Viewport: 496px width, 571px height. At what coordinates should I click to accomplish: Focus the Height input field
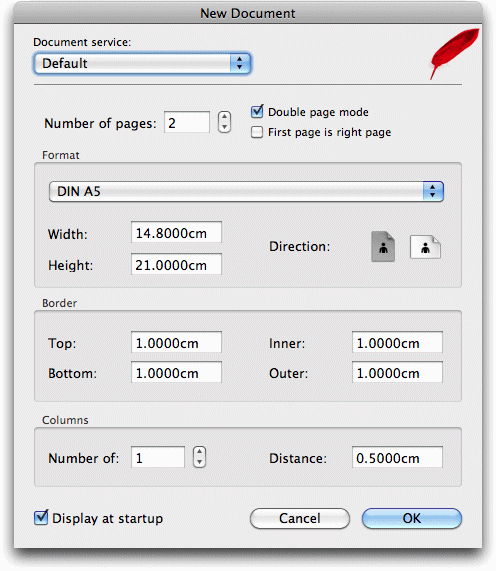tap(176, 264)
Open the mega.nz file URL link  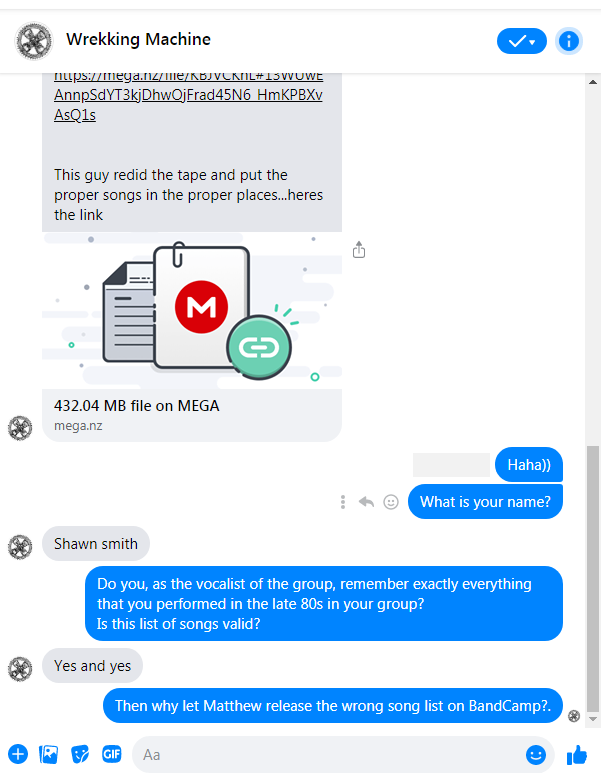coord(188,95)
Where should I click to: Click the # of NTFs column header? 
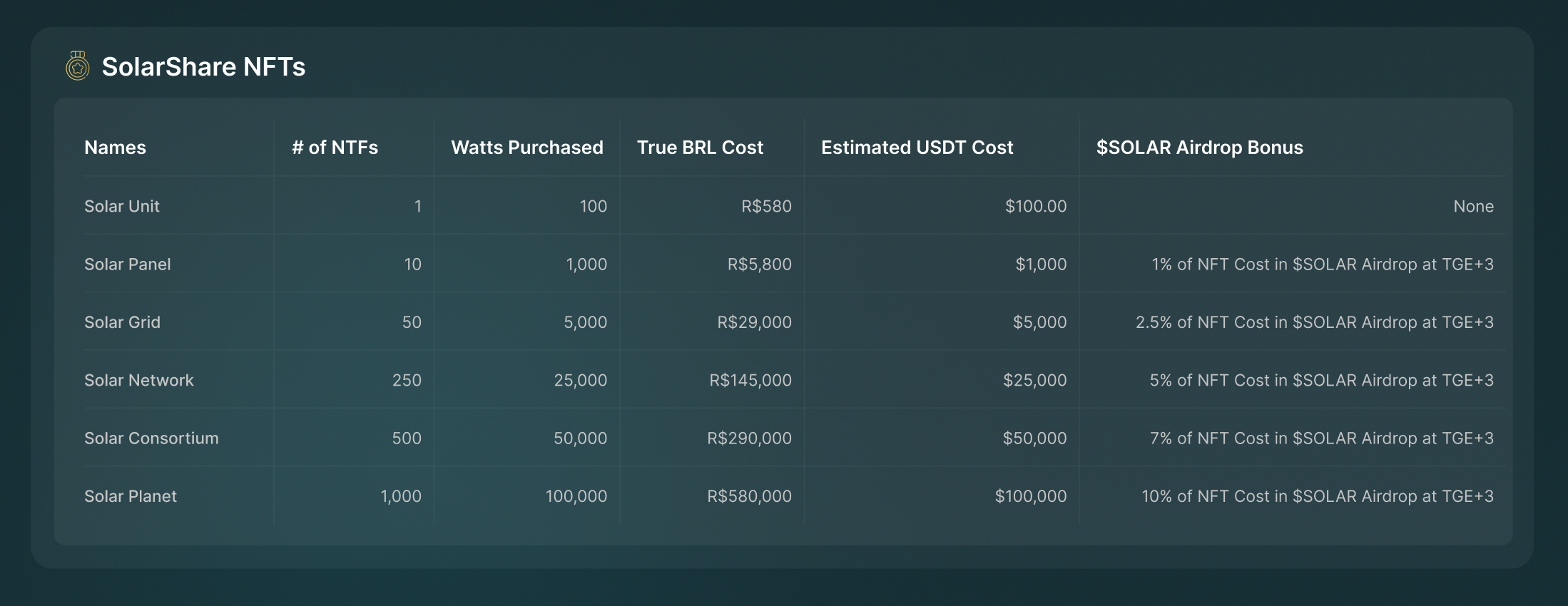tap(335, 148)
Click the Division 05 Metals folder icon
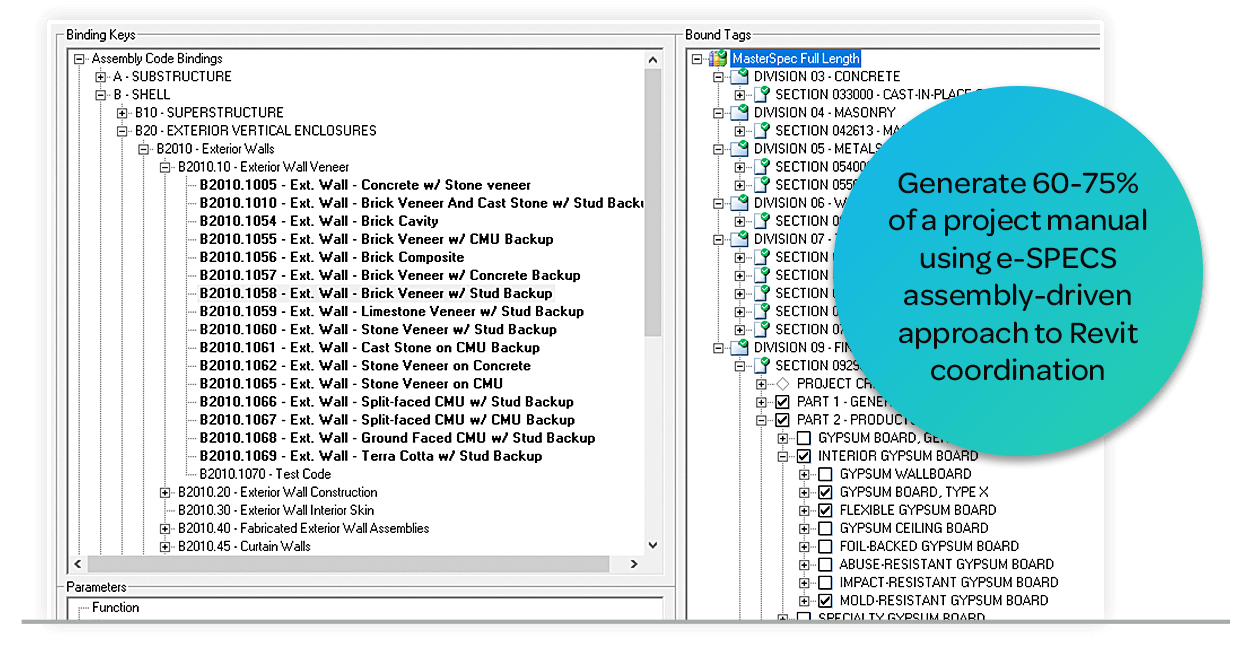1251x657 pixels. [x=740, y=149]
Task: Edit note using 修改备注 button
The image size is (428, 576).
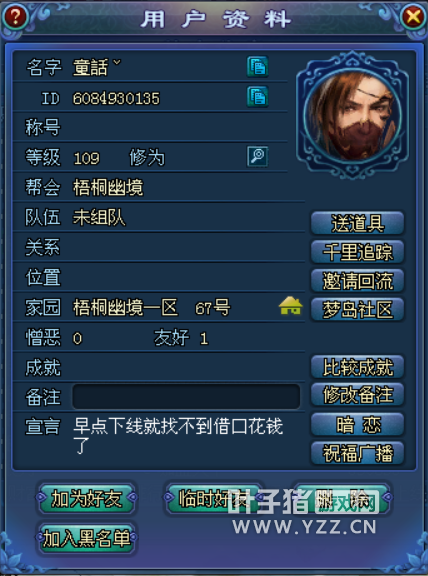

★ ★ ★ ★ ★

● **Given problem**:
Give a JSON list of strings, one per line, covering every line from the one containing "Task: Edit note using 修改备注 button" through the end of the data, skipping blank lines and leaving out the pictures.

● **Correct response**:
[
  "Task: Edit note using 修改备注 button",
  "The image size is (428, 576)."
]